Actually, I was anticipating the kind of denial I'm feeling at the age thing, the realization that the likelihood of finding a partner is receding, and that the likelihood of fathering children has disappeared still haven't settled in. Perhaps that means that the former, anyway, is still possible, although I now know for a fact that Berlin wasn't a good place to look, which is one of the regrets of getting older, because it can't be undone.

What I didn't anticipate was the moving denial. With ten days until I'm planning to leave this apartment, I have yet to engage a moving company, and although much of my stuff is still packed from when I moved into this place -- I never once considered anything other than a temporary stop -- there's still lots to pack. So I sit here blogging, of course.

For those of you who may be anticipating moving, incidentally, I found a great resource: MyHammer is an auction site for a number of labor services, including movers, where you put up a description of the job that needs to be done and professionals bid on it. You've got ten days to accumulate bids, and then you pick a winner. Thanks, Josh.
···
### Problems to work on:
a) Translate this sentence from the passage about moving into Spanish: "So I sit here blogging, of course."
b) Write out the records from the line with "Open the LETICIA SILVA LOPES dropper entry" through the end of the records, switching "icon" to "button" and leaving out the pictures.

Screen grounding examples
···
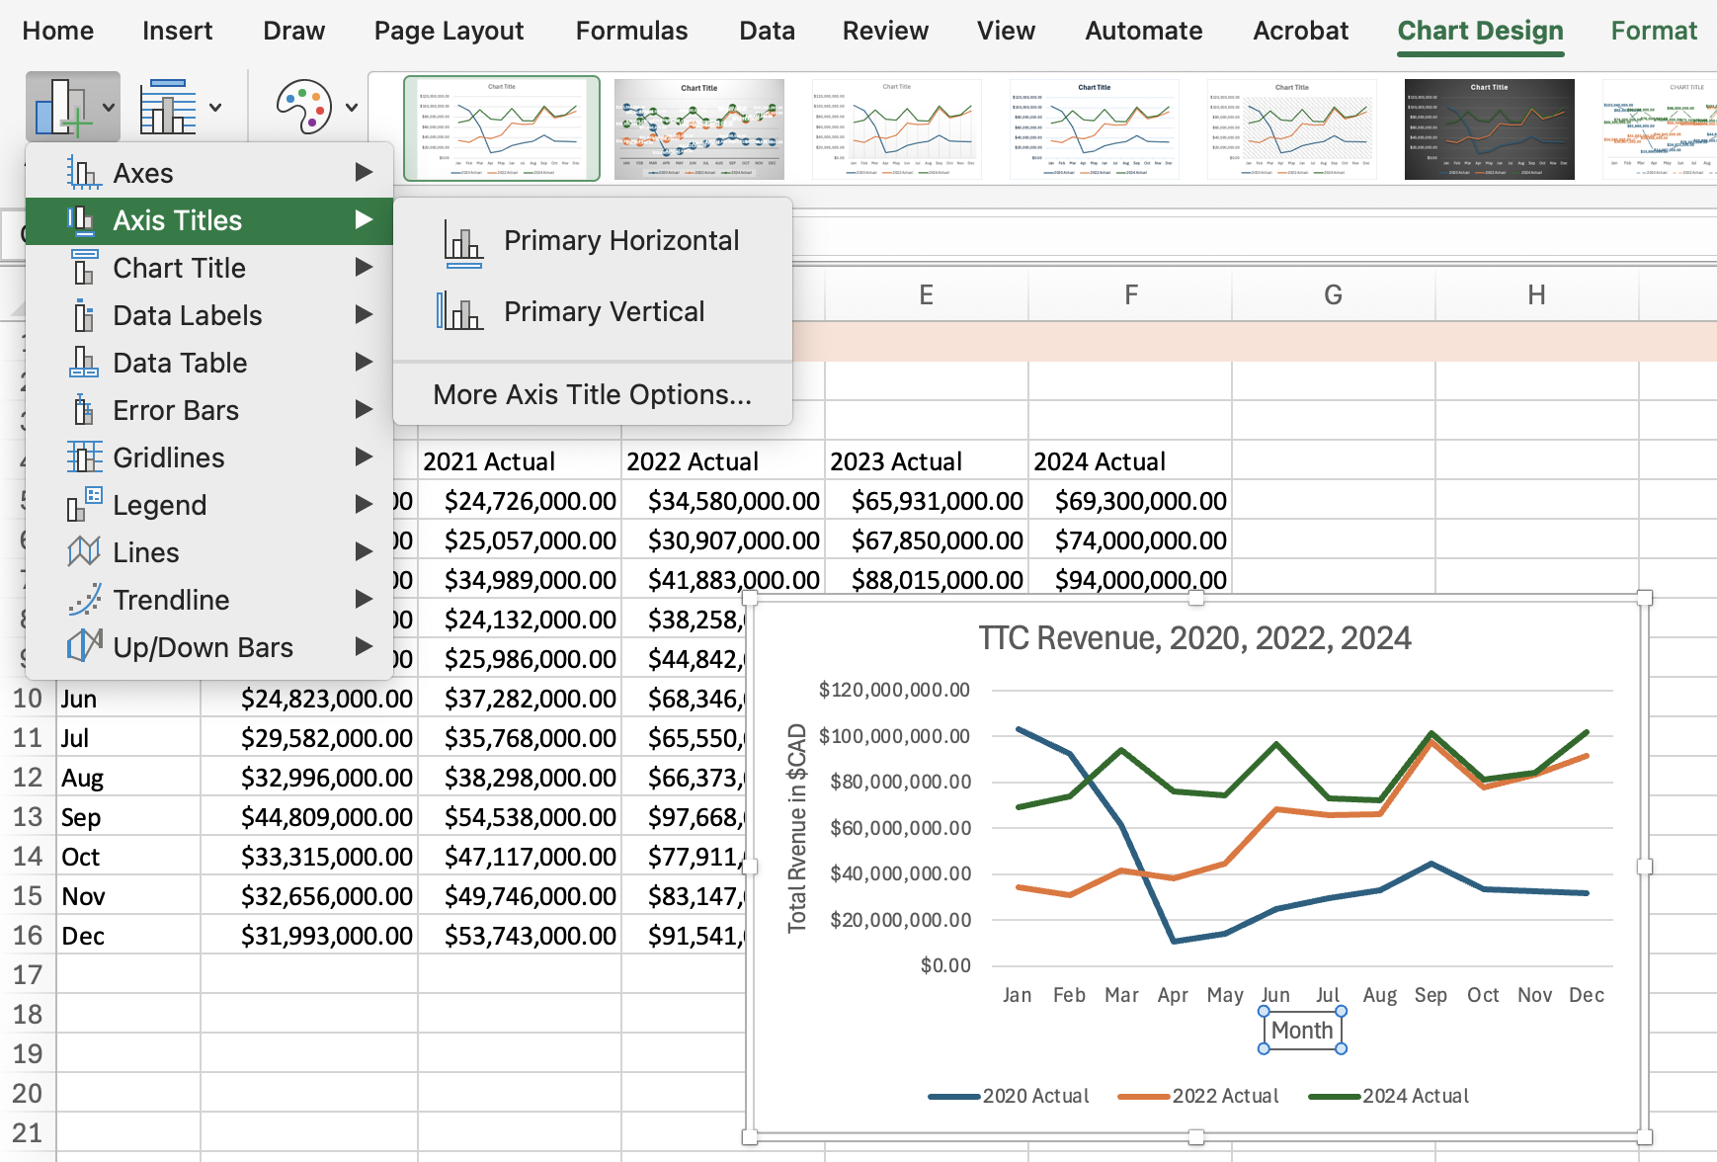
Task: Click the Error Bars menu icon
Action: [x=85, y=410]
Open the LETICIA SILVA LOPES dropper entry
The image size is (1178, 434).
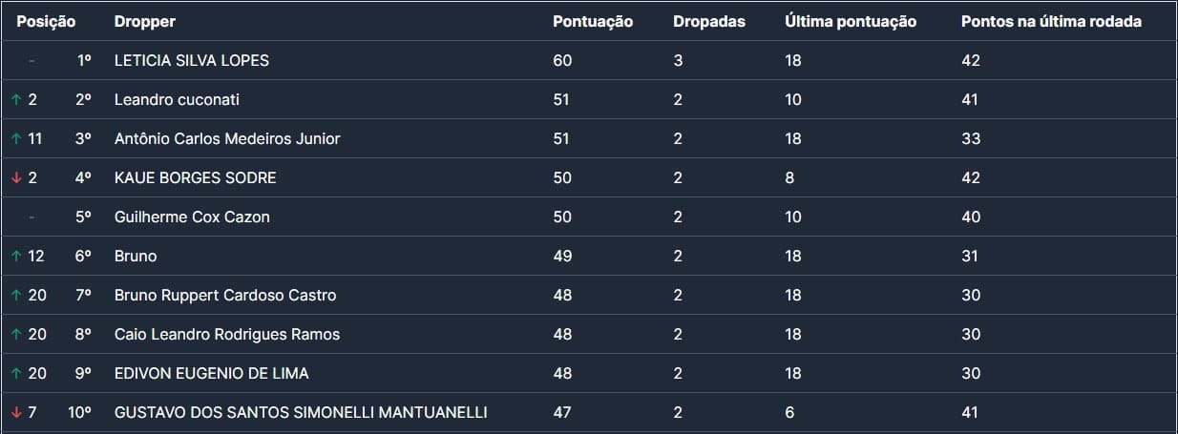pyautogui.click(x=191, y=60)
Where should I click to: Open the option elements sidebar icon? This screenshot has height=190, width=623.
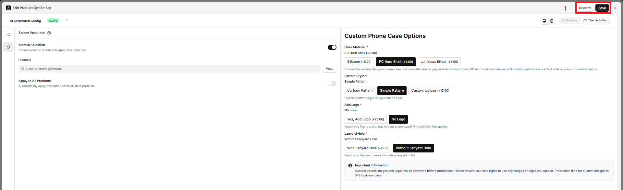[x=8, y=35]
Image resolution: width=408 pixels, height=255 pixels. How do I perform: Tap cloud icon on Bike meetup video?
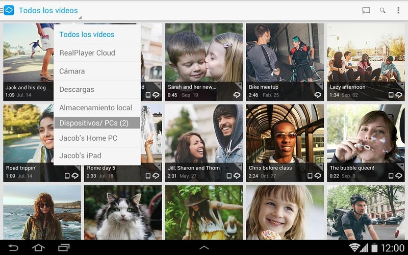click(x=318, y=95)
···
### Solutions to each task:
a) Así que aquí estoy, escribiendo en el blog, por supuesto.

b)
Open the LETICIA SILVA LOPES dropper entry
The image size is (1178, 434).
pyautogui.click(x=191, y=60)
Where should I click to: Open the option elements sidebar button? This screenshot has height=190, width=623.
[x=8, y=35]
Image resolution: width=408 pixels, height=255 pixels. How do I perform: Tap cloud button on Bike meetup video?
click(x=318, y=95)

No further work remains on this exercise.